«Dieselgate»: General Motors à son tour traîné en justice

GM aurait installé différents logiciels truqueurs dans ses Chevrolet Silverado Duramax et GMC Sierra Duramax entre 2011 et 2016.
Photo: Justin Sullivan / Getty Images / Agence France-Presse GM aurait installé différents logiciels truqueurs dans ses Chevrolet Silverado Duramax et GMC Sierra Duramax entre 2011 et 2016.

New York — Après Volkswagen et Fiat Chrysler, General Motors est à son tour impliqué dans le « Dieselgate » : une plainte vient d’être déposée aux États-Unis contre le premier constructeur automobile, l’accusant d’avoir installé des logiciels truqueurs pour fausser le niveau réel des émissions polluantes de certains véhicules diesel.

L’équipementier allemand Bosch, déjà cité dans une plainte contre Volkswagen, est également poursuivi par les plaignants, dont les reproches ont été assemblés dans un recours en nom collectif (class action) déposé jeudi devant un tribunal du Michigan, où est basé General Motors (GM). Bosch est accusé d’avoir été « un acteur actif, au courant de la tricherie destinée à contourner » les normes d’émissions standards américaines. Les propriétaires et loueurs de plus de 70 000 grosses camionnettes à plateau à motorisation diesel Chevrolet Silverado Duramax et GMC Sierra Duramax affirment que GM a installé différents logiciels truqueurs dans ces voitures entre 2011 et 2016.

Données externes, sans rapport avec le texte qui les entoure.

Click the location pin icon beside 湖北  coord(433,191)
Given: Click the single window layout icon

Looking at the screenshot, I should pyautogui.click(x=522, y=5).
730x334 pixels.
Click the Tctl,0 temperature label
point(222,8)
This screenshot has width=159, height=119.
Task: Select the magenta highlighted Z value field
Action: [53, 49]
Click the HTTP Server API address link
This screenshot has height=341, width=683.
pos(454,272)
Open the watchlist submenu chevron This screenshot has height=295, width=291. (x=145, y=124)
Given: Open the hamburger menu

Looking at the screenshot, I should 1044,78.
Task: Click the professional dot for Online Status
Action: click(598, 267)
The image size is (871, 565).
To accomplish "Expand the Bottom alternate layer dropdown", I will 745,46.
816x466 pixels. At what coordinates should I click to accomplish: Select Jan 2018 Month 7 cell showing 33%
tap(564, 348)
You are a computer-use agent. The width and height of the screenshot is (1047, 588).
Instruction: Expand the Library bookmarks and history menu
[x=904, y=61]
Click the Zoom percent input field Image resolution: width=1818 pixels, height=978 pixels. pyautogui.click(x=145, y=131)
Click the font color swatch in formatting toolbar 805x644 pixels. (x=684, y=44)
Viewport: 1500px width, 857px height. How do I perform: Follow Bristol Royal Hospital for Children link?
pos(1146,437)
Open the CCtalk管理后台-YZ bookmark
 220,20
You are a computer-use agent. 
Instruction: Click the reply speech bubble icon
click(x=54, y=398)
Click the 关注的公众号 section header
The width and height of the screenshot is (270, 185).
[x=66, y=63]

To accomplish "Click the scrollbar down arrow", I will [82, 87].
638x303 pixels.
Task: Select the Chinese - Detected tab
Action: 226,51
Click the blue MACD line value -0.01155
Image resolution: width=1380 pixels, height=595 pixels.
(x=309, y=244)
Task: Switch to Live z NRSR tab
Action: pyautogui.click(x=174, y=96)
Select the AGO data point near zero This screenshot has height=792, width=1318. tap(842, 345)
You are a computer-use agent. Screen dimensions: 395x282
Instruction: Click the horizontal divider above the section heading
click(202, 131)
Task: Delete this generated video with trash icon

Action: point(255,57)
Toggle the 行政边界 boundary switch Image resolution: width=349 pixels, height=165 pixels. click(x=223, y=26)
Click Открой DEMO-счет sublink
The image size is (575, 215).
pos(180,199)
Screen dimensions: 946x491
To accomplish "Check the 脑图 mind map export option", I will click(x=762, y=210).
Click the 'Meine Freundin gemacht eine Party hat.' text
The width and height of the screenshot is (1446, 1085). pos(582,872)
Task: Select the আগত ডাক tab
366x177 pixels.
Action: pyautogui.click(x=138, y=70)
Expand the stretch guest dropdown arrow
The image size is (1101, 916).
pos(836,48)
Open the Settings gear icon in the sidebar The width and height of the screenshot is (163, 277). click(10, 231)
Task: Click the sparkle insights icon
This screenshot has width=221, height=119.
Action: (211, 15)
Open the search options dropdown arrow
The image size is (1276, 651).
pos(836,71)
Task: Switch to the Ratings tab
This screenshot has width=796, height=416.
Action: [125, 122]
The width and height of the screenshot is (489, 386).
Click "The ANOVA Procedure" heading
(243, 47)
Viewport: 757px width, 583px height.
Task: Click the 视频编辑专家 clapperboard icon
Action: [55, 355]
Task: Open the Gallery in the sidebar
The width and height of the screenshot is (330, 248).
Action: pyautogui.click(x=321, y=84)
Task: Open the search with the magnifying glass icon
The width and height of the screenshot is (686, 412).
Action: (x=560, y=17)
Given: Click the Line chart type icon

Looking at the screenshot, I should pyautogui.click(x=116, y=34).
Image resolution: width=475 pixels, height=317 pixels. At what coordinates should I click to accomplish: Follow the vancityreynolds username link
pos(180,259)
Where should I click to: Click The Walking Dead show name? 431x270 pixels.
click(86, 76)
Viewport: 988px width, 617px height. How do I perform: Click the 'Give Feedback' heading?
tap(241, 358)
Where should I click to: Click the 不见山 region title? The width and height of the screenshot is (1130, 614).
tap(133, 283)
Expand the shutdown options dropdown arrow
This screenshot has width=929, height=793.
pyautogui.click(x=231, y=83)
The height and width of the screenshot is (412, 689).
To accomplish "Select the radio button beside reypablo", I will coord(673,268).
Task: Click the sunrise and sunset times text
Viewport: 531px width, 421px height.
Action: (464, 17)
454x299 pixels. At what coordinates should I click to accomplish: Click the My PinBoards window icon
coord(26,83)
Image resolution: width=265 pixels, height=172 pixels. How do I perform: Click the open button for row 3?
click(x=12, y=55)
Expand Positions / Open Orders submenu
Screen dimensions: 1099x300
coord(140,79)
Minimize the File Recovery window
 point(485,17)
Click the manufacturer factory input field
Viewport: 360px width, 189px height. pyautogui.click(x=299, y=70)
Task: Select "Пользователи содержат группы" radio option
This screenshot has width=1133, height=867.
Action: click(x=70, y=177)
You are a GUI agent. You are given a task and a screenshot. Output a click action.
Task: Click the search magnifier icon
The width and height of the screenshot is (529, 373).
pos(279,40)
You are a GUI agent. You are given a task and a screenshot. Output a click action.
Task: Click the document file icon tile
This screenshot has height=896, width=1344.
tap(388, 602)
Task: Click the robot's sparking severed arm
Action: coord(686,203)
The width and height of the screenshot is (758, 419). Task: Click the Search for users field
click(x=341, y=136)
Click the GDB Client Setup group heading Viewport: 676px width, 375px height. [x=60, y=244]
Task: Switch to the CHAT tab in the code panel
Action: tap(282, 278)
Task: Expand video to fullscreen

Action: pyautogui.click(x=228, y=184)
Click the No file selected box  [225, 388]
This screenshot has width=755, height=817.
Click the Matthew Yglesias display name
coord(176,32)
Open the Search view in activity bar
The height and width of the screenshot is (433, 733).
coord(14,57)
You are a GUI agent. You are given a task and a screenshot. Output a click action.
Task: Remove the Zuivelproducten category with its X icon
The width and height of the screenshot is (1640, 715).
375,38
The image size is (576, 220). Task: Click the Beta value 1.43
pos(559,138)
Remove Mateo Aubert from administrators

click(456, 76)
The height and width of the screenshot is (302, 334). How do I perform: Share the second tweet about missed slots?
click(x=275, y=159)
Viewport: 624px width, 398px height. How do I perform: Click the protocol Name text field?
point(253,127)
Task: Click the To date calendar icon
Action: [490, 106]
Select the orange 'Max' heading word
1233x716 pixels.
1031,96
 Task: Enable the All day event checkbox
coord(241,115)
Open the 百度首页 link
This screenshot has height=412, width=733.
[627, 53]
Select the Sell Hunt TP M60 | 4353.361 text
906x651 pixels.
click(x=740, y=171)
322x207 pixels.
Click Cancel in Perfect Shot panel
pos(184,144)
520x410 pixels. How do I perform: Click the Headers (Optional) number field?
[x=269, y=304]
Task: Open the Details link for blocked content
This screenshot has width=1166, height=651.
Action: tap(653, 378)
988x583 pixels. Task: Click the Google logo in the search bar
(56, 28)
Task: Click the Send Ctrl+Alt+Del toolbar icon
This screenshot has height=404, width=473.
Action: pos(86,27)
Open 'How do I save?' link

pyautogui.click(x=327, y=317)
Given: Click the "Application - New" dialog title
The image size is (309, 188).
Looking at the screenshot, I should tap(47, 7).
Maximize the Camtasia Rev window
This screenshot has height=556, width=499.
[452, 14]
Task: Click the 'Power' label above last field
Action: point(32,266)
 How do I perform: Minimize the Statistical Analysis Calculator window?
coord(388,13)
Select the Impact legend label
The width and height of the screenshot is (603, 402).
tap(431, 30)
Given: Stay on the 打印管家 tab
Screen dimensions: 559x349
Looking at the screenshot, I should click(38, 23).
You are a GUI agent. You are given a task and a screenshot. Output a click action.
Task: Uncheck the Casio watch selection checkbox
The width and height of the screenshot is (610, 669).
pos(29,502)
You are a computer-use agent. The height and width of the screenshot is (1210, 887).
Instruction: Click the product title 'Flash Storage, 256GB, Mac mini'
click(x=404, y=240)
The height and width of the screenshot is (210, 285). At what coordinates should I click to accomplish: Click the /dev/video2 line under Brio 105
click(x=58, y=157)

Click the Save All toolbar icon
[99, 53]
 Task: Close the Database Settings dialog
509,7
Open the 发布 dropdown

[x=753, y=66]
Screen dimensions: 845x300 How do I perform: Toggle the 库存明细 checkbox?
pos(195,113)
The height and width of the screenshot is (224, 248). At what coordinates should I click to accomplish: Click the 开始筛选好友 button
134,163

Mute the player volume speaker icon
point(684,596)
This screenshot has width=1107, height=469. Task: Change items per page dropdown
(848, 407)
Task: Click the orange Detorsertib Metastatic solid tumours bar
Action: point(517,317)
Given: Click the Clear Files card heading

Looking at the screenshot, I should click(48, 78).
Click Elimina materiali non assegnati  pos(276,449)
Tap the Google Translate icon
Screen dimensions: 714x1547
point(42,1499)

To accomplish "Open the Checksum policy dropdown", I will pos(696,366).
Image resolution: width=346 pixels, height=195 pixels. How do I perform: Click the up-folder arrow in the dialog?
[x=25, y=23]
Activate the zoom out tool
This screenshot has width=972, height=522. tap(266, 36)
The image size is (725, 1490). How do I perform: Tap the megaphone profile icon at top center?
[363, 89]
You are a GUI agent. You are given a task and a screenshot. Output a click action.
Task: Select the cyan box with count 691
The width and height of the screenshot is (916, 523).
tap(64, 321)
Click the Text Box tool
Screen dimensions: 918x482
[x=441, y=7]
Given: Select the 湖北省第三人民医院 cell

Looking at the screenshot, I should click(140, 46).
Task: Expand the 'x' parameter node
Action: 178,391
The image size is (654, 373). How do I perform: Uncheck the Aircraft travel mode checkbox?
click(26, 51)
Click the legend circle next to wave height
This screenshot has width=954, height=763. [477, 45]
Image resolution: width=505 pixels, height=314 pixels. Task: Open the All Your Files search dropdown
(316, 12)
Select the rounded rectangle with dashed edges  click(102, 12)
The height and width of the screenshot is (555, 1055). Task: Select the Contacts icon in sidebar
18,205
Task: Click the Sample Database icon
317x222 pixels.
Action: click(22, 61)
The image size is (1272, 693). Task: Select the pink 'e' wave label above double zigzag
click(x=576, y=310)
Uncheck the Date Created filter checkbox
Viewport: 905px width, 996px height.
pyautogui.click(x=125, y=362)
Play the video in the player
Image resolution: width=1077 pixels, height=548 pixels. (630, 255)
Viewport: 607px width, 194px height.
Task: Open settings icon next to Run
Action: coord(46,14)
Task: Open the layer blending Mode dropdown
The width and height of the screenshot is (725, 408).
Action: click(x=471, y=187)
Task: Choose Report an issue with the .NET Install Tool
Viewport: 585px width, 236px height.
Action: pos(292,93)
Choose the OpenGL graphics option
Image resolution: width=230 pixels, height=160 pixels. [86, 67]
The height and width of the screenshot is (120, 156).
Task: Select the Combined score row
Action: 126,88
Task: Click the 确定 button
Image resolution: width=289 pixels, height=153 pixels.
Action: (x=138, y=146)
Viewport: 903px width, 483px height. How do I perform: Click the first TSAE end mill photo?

« Contrairement aux promesses de GM, un test d’émissions révèle que les modèles Sierra et Silverado rejettent des niveaux de NOx beaucoup plus élevés que les modèles à motorisation essence, qui sont eux aux niveaux standards requis par l’agence fédérale de protection de l’environnement (EPA) pour pouvoir être vendus aux États-Unis », peut-on lire dans la plainte, consultée par l’AFP. Les plaignants vont jusqu’à affirmer que les véhicules de GM poseraient plus de risque à l’environnement que les voitures Volkswagen.

« Ces affirmations sont sans fondement et nous allons nous défendre vigoureusement », a réagi le constructeur américain dans un communiqué, ajoutant que les modèles mis en cause se conforment « à toutes les législations de l’EPA et du Carb [l’agence californienne de l’environnement] sur les émissions ».